This happens when am all tried after all the work and finally out of a relaxed bath, and I see a big mess in the place , where I had just cleaned and left . 

I don’t know whom to blame and I tend to blame everyone , finally cleaning it up all on my own , and giving up shouting at everyone. I hate rework ,a and for past few years, thats what am doing every now and then . This year with my lil naughty one around,  its like double work for me , my elder one and their dad. 

Nothing is set right, the house is always upside down , nothing is in its proper place, nothing is beautiful , nothing is perfect. From morning till night , My bones are always in a up and down motion , as I have to keep picking things , and keep it safe up , else , keep picking up my daughter , as she keeps falling or doing some mischief. 

But in the end, when she is off to sleep, I look at her lovely innocent face, and feel relaxed, atleast she is happy . The way she holds on to me, and looks into my eyes and says her silent whisper ,that she loves me, all my tiredness vanishes into thin air , and leave me in the guilt of being angry and at times too bad to them. 

I wish that suit too vanish into thin air as my tiredness. 😉

morning blues

Vacation over, my marathon starts.

These ten days was quite relaxing, along with my kids, i too became too lazy , with my household. So yesterday night , shining about the coming week , I was damn tired to even think about it. The thought of me running around waking up everyone ,making all my breakfast n lunch and packing up all to school and office , it was all like a a movie am watching with the fast forward button on.

May be because of that , I woke  up quite early and that too at 5 in the morning , and then as usual , reading my friends blog that too early morning in my mobile. ( I guess am mad ) . I was reading  her blog ,she has 4 kids so , she will be more tiring than me ,her blog inspired me, atleast I just have to deal with two kids and their dad. 😉 Feeling better.

----------

## Short problem
Reproduce the part of the blog post between "May be because" and "dad. 😉 Feeling better.", inclusive. The records below come from a separate source and are unrelated to the blog post.

----------

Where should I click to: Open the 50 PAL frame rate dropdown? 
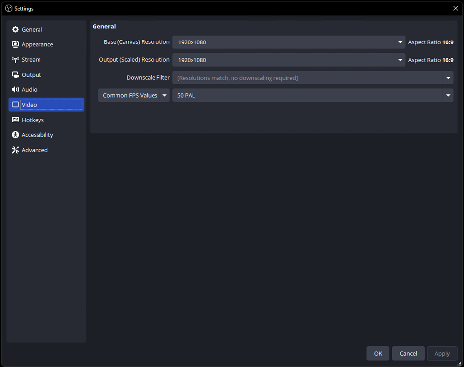448,95
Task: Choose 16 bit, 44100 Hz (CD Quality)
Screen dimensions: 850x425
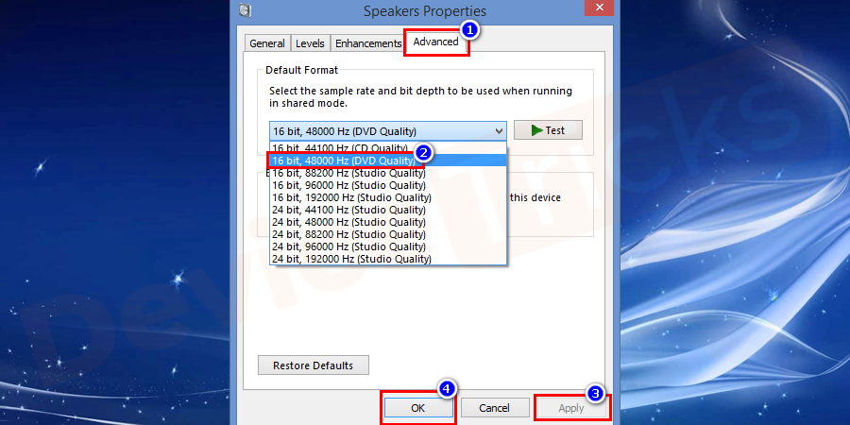Action: (340, 149)
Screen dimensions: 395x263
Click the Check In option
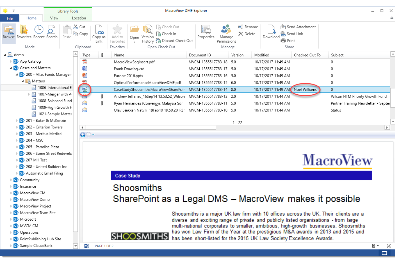(166, 34)
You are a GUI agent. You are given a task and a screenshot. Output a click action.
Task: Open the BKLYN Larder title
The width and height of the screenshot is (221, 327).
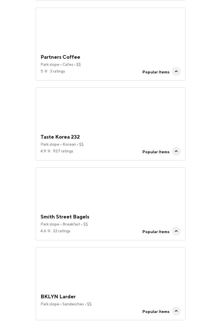[58, 297]
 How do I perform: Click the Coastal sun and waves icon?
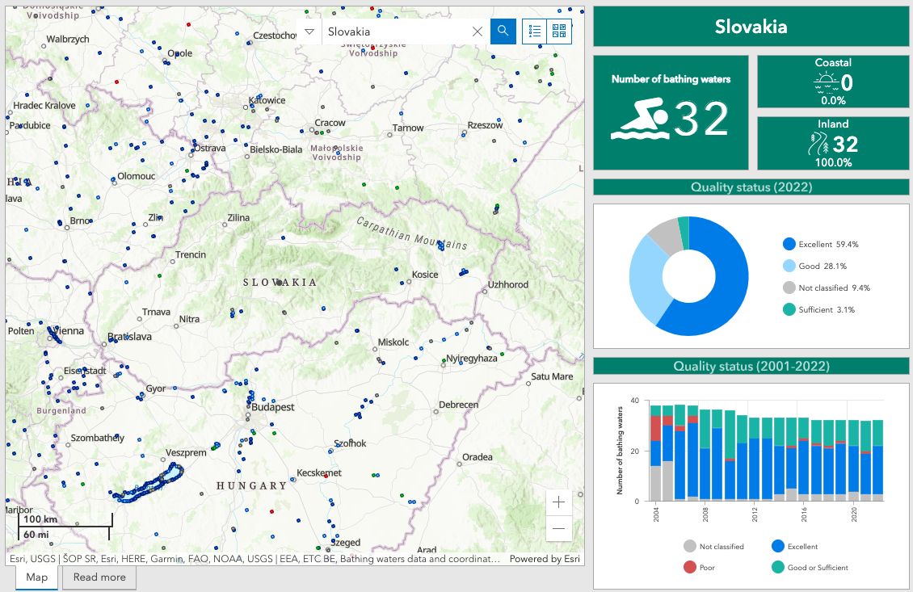click(823, 82)
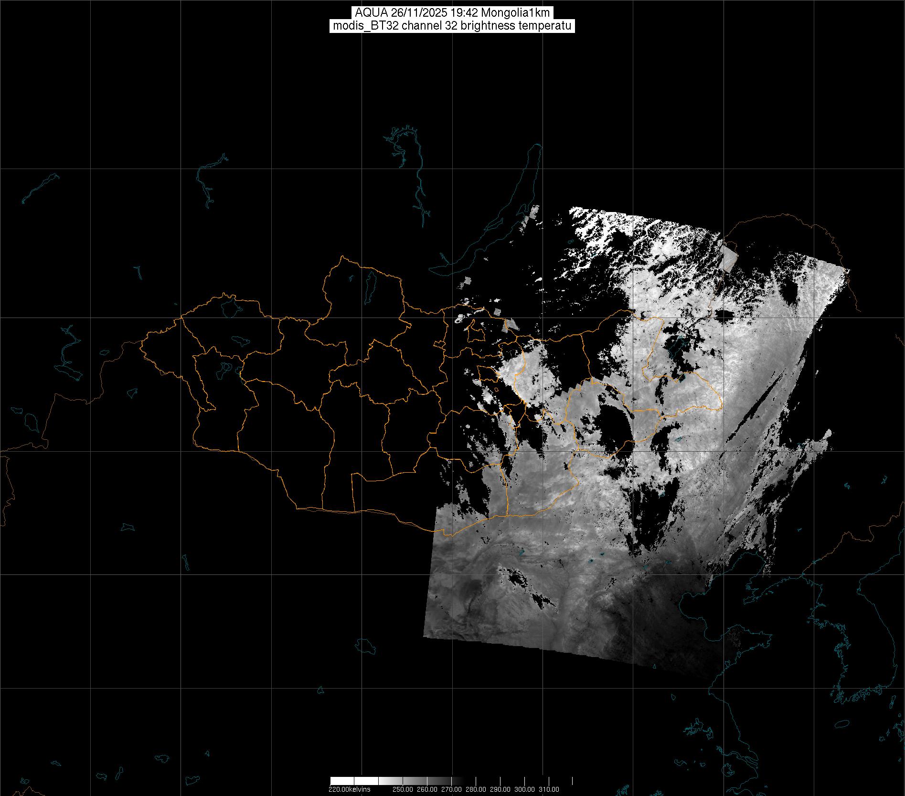Select the narrow Khövsgöl lake outline in northern Mongolia

370,286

----------

## Complete answer
May be because of that , I woke  up quite early and that too at 5 in the morning , and then as usual , reading my friends blog that too early morning in my mobile. ( I guess am mad ) . I was reading  her blog ,she has 4 kids so , she will be more tiring than me ,her blog inspired me, atleast I just have to deal with two kids and their dad. 😉 Feeling better.